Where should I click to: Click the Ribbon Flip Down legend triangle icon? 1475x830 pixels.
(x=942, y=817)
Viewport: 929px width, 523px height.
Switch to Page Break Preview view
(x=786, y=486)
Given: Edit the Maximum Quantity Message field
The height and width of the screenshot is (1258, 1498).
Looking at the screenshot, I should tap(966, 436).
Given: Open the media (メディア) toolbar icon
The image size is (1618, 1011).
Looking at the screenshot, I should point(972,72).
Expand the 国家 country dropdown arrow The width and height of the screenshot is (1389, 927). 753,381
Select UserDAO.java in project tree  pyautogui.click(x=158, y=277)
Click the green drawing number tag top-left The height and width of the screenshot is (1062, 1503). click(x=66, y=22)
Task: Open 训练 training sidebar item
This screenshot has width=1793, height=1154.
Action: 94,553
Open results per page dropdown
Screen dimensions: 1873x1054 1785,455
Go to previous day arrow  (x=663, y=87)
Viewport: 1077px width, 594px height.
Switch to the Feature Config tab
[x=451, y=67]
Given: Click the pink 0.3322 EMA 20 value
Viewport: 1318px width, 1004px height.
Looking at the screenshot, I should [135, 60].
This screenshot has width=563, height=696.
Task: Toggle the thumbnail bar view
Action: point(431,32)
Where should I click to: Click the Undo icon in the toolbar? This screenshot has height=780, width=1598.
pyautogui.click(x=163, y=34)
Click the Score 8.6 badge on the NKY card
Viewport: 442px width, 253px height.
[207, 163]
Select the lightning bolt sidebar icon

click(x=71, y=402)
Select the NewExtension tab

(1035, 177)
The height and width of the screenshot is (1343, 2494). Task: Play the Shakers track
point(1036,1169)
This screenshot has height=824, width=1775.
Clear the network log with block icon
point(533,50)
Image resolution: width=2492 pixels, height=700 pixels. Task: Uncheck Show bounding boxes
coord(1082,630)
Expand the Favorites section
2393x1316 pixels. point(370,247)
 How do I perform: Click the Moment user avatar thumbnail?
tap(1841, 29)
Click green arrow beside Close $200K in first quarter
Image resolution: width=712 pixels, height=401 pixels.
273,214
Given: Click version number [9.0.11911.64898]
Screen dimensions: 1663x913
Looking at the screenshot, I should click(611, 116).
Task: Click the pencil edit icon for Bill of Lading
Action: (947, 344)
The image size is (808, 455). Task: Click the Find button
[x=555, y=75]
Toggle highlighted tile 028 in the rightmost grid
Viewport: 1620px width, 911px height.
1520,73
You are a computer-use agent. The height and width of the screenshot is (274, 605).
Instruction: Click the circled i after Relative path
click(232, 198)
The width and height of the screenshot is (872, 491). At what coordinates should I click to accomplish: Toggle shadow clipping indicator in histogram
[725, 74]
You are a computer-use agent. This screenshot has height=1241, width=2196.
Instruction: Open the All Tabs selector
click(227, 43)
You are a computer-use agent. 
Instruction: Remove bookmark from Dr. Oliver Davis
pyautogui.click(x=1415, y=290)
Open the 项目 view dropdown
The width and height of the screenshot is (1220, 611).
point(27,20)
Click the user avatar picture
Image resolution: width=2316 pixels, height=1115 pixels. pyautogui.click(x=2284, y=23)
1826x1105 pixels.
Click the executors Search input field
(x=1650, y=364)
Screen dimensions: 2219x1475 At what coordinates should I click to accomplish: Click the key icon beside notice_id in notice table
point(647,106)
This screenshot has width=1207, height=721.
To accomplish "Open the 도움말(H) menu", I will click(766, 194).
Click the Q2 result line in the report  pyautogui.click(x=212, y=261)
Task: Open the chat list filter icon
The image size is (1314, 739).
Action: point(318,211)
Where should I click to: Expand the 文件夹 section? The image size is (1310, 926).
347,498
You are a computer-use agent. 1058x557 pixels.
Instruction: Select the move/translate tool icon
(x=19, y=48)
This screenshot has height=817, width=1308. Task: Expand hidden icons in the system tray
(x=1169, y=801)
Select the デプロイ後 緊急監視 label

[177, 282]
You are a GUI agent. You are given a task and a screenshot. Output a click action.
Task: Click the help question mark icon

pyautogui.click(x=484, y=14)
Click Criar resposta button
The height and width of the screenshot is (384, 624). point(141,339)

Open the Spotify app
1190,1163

> [Task brief]:
Copy exactly, please, the span of lines that begins at the line with "Task: Click the help question mark icon" and ends at the last line of the data, both included.

> [Response for this exercise]:
Task: Click the help question mark icon

pyautogui.click(x=484, y=14)
Click Criar resposta button
The height and width of the screenshot is (384, 624). point(141,339)

Open the Spotify app
1190,1163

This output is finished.